Your instructions:
Retype, word for word, every line of the records below starting at the one that contains "Select the CLONE" and ending at the one that contains "The width and height of the screenshot is (1161, 654)."; include both of those lines and nothing more.

──────── Data in this exercise ────────

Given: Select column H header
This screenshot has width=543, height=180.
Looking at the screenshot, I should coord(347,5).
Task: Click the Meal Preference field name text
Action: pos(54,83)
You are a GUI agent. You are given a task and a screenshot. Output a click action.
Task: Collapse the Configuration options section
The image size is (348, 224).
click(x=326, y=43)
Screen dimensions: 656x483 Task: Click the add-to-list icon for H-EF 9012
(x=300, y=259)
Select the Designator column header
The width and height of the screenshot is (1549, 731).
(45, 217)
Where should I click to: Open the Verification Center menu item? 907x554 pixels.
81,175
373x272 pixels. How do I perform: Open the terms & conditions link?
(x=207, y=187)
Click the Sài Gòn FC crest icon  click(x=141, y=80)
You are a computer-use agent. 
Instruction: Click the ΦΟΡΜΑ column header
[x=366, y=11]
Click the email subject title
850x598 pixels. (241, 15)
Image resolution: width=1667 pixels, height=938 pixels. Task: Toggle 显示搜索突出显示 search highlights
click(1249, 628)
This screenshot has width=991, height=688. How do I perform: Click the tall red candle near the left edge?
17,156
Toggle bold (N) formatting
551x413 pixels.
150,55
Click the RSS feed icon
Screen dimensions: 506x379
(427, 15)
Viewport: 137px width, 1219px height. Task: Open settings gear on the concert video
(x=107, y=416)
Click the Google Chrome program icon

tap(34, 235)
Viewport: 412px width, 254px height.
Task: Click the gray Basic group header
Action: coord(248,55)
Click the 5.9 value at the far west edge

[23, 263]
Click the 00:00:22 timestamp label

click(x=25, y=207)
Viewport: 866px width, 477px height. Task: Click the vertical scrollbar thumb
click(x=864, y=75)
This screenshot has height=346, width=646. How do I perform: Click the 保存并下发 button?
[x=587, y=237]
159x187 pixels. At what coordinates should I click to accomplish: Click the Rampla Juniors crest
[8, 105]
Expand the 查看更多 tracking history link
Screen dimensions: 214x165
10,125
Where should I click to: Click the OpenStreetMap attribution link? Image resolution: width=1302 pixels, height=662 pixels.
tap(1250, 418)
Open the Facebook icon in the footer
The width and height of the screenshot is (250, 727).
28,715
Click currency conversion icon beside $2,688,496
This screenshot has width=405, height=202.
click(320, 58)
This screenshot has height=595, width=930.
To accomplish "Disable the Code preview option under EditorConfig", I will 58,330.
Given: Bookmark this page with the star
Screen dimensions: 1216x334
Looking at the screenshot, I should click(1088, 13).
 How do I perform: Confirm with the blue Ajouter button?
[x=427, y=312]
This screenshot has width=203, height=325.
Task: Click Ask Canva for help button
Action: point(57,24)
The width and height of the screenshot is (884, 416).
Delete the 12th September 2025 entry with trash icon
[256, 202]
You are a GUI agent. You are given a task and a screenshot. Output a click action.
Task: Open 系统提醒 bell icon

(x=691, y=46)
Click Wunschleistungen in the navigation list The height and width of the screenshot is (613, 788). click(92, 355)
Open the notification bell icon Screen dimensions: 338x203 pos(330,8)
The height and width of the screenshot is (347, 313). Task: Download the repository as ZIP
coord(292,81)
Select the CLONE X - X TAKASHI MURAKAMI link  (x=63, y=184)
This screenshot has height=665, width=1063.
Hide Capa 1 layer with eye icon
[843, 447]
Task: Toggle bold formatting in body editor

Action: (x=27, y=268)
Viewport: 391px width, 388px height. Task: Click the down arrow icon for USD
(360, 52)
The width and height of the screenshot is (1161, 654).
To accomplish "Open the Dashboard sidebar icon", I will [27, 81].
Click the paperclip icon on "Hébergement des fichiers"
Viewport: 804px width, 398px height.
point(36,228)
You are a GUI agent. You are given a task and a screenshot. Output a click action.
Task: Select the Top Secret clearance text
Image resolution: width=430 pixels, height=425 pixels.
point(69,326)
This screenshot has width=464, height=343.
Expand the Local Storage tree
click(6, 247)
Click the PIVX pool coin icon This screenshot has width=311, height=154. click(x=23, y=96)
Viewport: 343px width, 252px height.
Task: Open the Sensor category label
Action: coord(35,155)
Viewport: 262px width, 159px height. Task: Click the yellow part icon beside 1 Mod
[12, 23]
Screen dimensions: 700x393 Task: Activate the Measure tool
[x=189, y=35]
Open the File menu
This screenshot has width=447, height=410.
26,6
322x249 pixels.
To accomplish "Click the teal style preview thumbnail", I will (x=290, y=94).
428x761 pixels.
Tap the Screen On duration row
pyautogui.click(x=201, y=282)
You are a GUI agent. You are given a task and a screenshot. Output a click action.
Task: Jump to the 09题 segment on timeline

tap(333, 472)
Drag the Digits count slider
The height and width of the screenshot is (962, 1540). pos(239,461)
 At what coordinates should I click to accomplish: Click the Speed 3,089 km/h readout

────────

Written reply:
Select the CLONE X - X TAKASHI MURAKAMI link  (x=63, y=184)
This screenshot has height=665, width=1063.
Hide Capa 1 layer with eye icon
[843, 447]
Task: Toggle bold formatting in body editor

Action: (x=27, y=268)
Viewport: 391px width, 388px height. Task: Click the down arrow icon for USD
(360, 52)
The width and height of the screenshot is (1161, 654).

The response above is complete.